Monday 24 August 2020

Learning to Listen #9 - Me and White Supremacy

 This week I read "Me and White Supremacy." This book is the result of a 28-day Instagram challenge by author Layla F. Saad, who challenged white people to examine how we engage on a daily basis with racism. The book asks us to read about one aspect of racism and white supremacy each day, and then gives us a series of journaling points to consider.
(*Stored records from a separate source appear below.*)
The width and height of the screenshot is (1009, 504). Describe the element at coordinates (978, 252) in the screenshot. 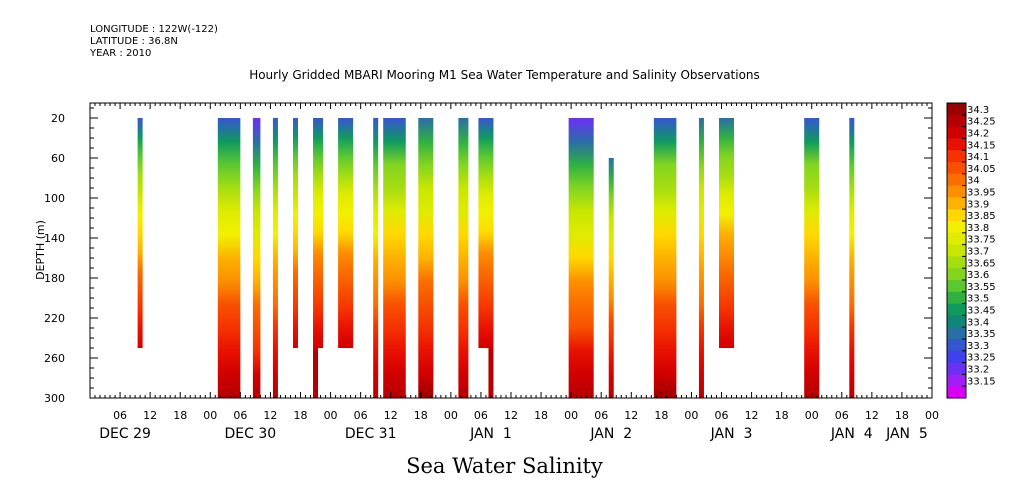

I see `colorbar-label: 33.7` at that location.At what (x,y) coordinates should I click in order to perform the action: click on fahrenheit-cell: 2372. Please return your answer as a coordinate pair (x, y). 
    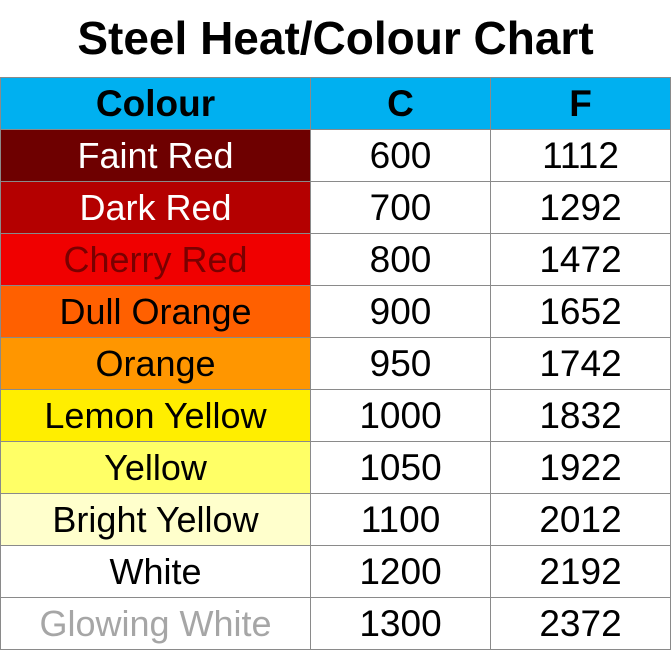
    Looking at the image, I should click on (580, 624).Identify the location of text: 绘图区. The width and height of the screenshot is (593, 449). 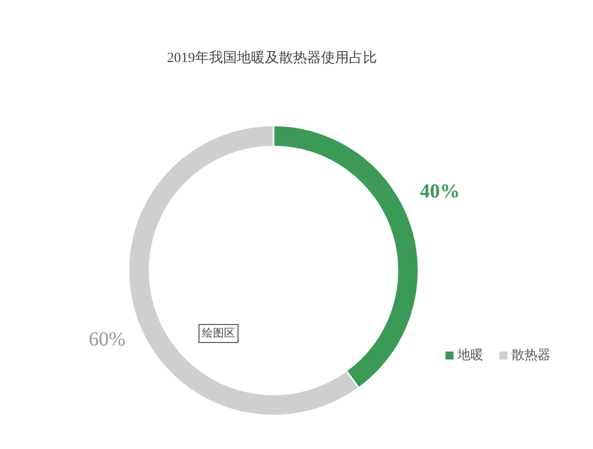
(218, 334).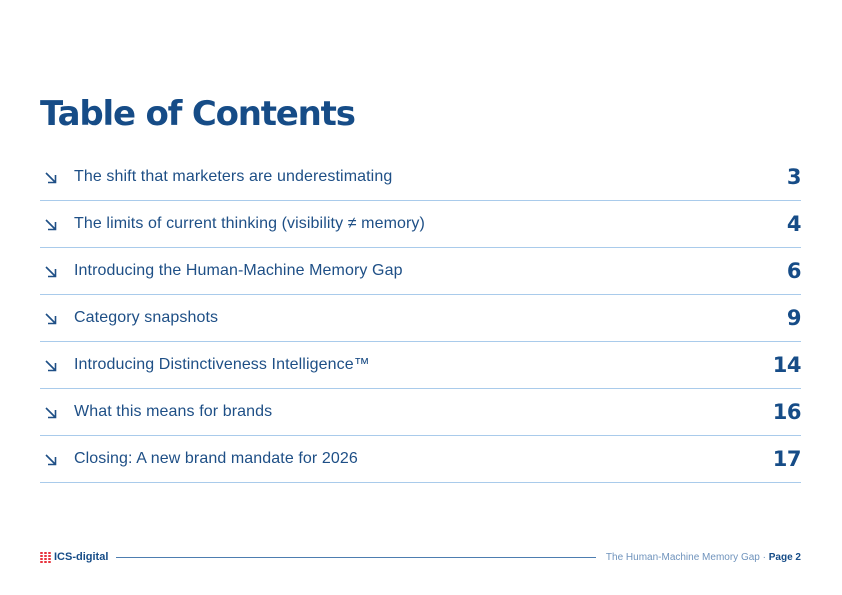  I want to click on logo-text: ICS-digital, so click(82, 557).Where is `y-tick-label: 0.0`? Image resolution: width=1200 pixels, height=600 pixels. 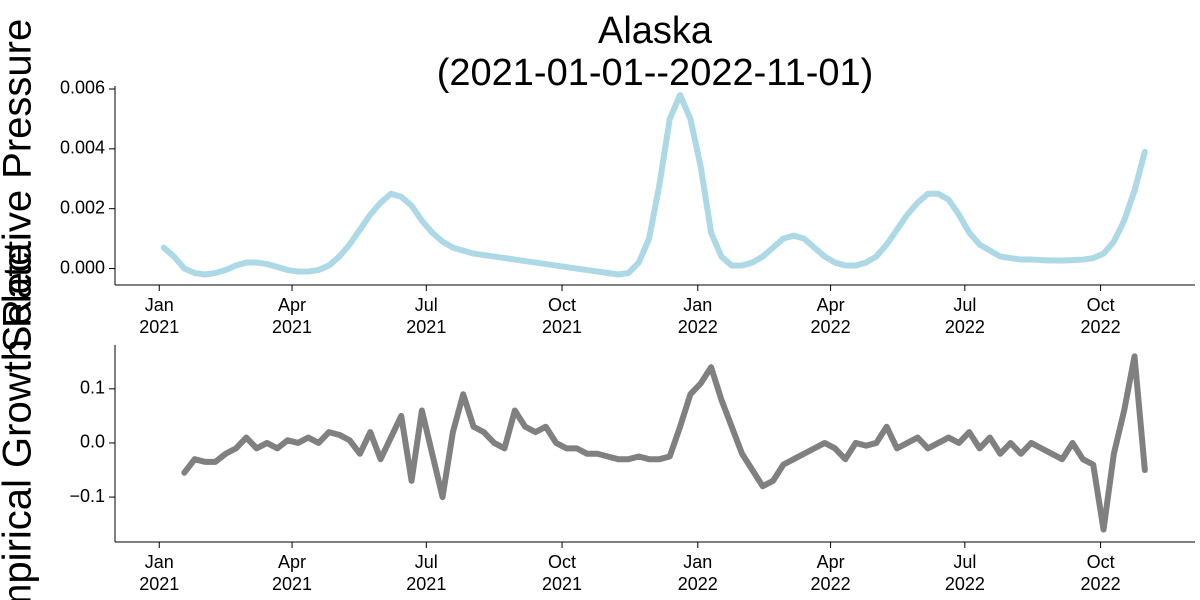
y-tick-label: 0.0 is located at coordinates (92, 442).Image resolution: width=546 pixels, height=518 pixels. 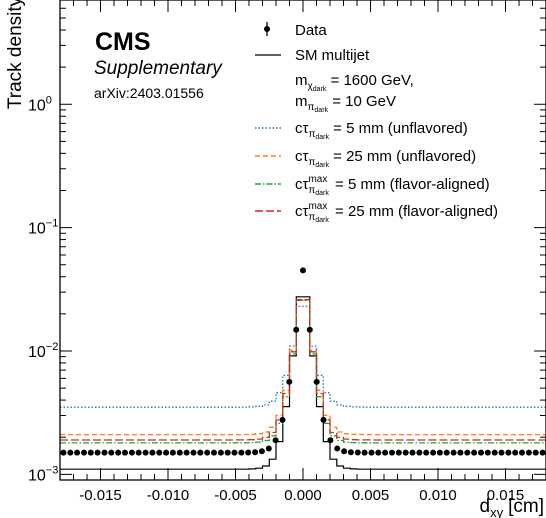 What do you see at coordinates (302, 212) in the screenshot?
I see `sig4-pre: cτ` at bounding box center [302, 212].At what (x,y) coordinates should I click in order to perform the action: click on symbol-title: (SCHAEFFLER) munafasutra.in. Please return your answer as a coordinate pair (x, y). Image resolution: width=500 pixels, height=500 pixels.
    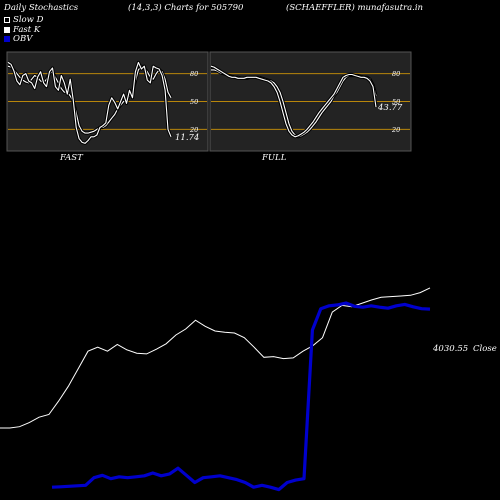
    Looking at the image, I should click on (355, 8). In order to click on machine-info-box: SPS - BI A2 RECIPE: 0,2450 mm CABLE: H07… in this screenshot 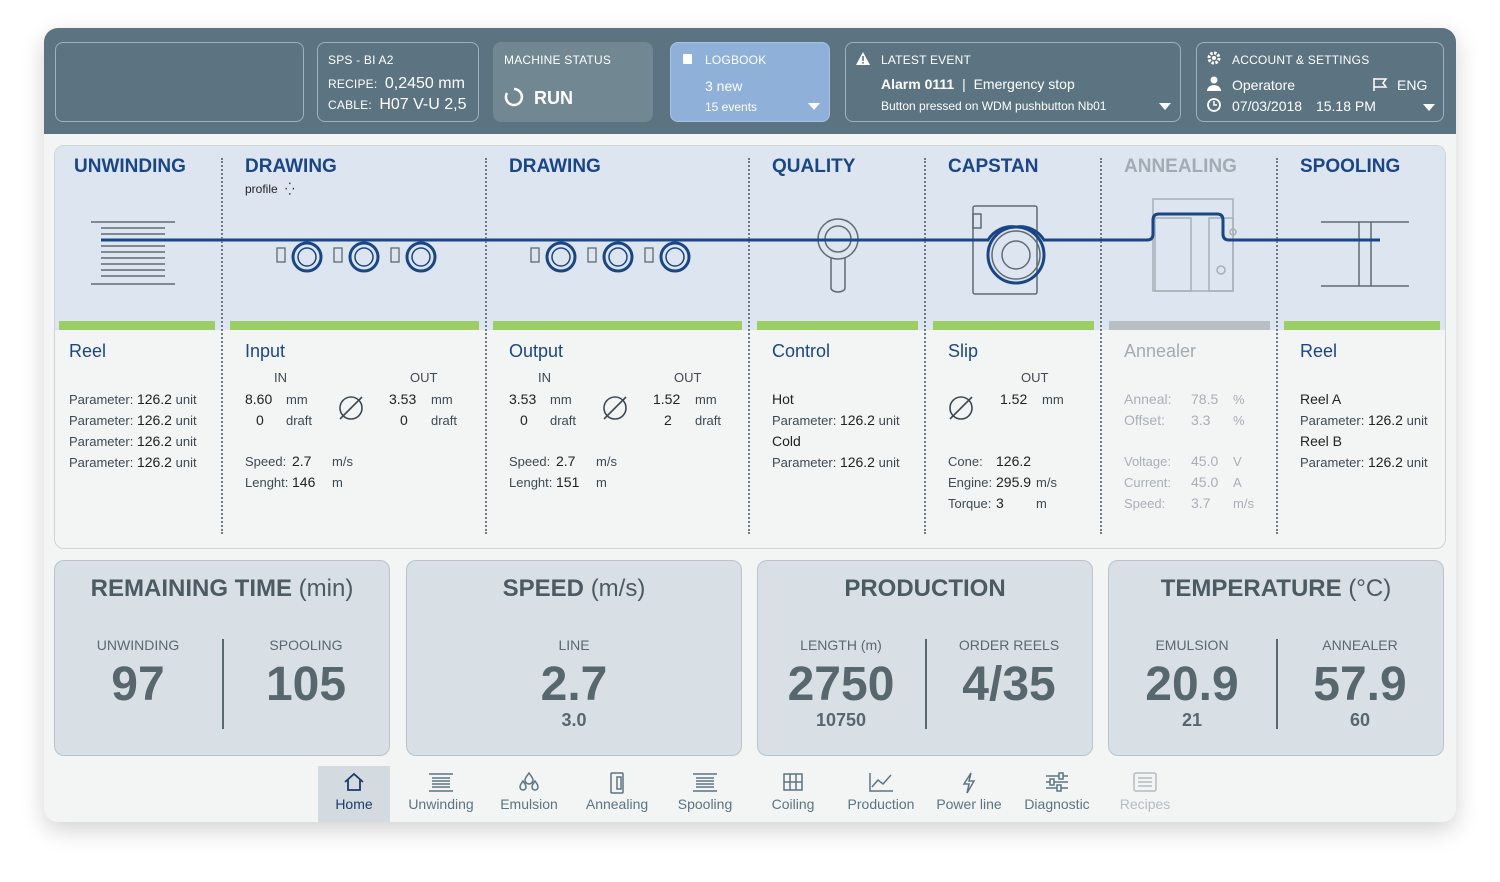, I will do `click(398, 82)`.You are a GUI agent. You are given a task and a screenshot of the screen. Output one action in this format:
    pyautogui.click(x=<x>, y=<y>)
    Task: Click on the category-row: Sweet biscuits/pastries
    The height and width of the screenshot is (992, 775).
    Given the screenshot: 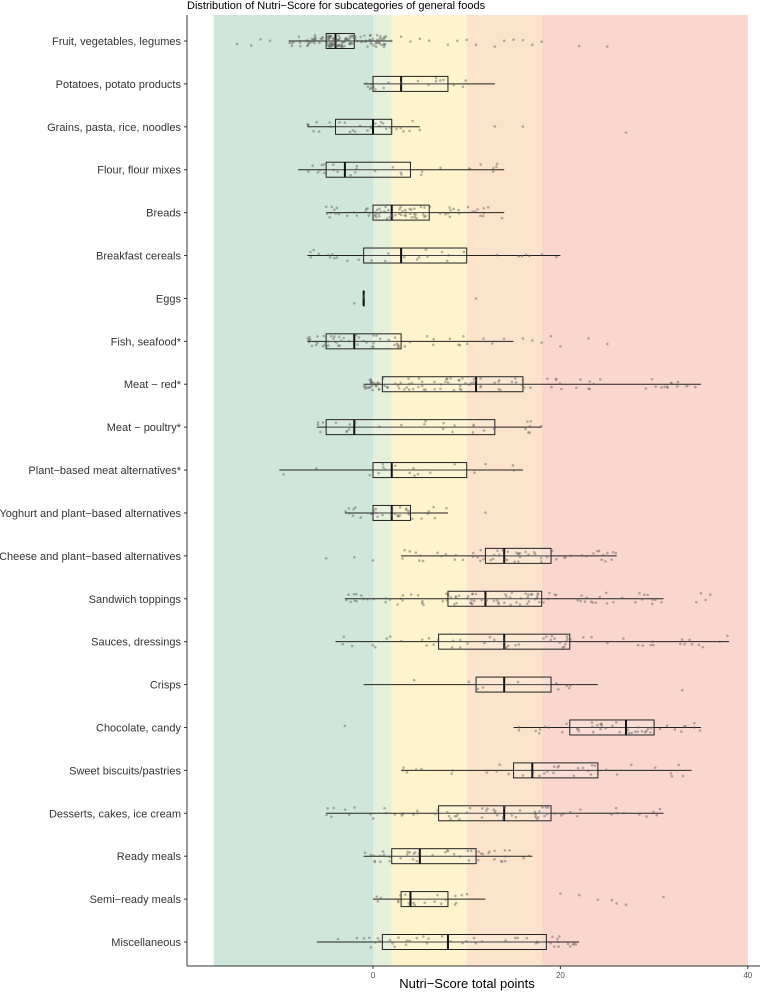 What is the action you would take?
    pyautogui.click(x=380, y=770)
    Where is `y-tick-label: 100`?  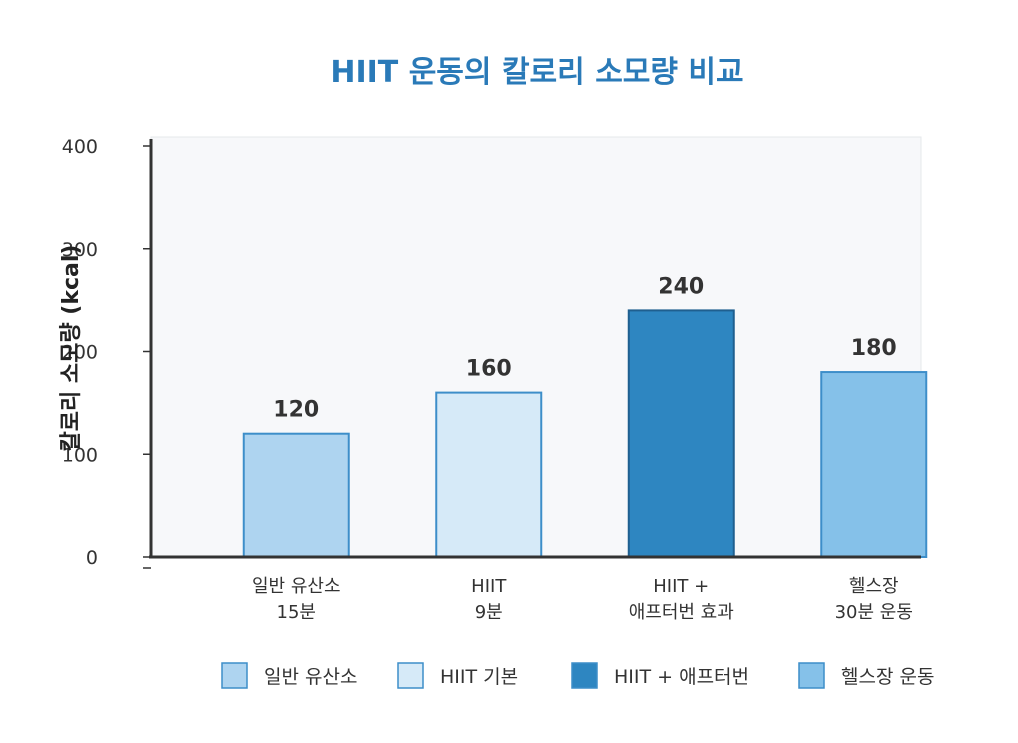 y-tick-label: 100 is located at coordinates (80, 455).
What hit me about this read is how Layla was able to break down "racism" into so many different aspects - each one unique, challenging, and very, very real. Privilege, fragility, tone policing, silence, superiority, exceptionalism, colour-blindness, intersectionality, stereotypes, cultural appropriation, apathy, centering, tokenism, saviorism, optical allyship, calling out/in, feminism, leaders, friends, family, values, losing privilege - there is no way to avoid digging deep into how racism is embedded in our subconscious thought-process.
My eyes were opened to deeper levels of racism than I was previously aware of. Particularly the idea of White Centering, which is the unconscious idea that how we were raised is best and then all my worldviews are centered around that experience.
The thought that stuck with me in this book was "intent vs. impact." Most of the white people I know, including myself, fall into the "good intentions" category. What we say and do, we say and do with good intentions. We have purposely chosen values of equality, meaning that we desire that all are treated equal. But often the impact of what we say and do can cause deep pain. Sometimes we aren't even aware of the microaggressions or systemic racism around us - it is easy as white people to remain unaware since we are the benefactors of the privilege. We have to open our eyes to the impact around us, and truly listen to Black voices to understand their lived experience.
Here are a couple of passages in Layla's own words that sat deeply with me:
"The promise of Color Blindness (saying "I don't see color") is that if we stop seeing race, then racism goes away. That racism will go away not through awakening consciousness of privilege and racial harm, not through systemic and institutional change, not through addressing imbalances in power, not through making amends for historical and current-day harm, but instead by simply acting as if the social construct of race has no actual consequences - both for those with white privilege and those without."
"White centering is a natural consequence of white supremacy. If you unconsciously believe you are superior, then you will unconsciously believe that your worldview is the one that is superior, normal, right, and that it deserves to be at the center."
"To ask BIPOC to focus on gender before race is to ask them to put their different identities in a hierarchical order. But as a Black woman, I am not Black then woman. I am Black and woman. My womanness cannot erase by Blackness, and my Blackness cannot erase my womanness."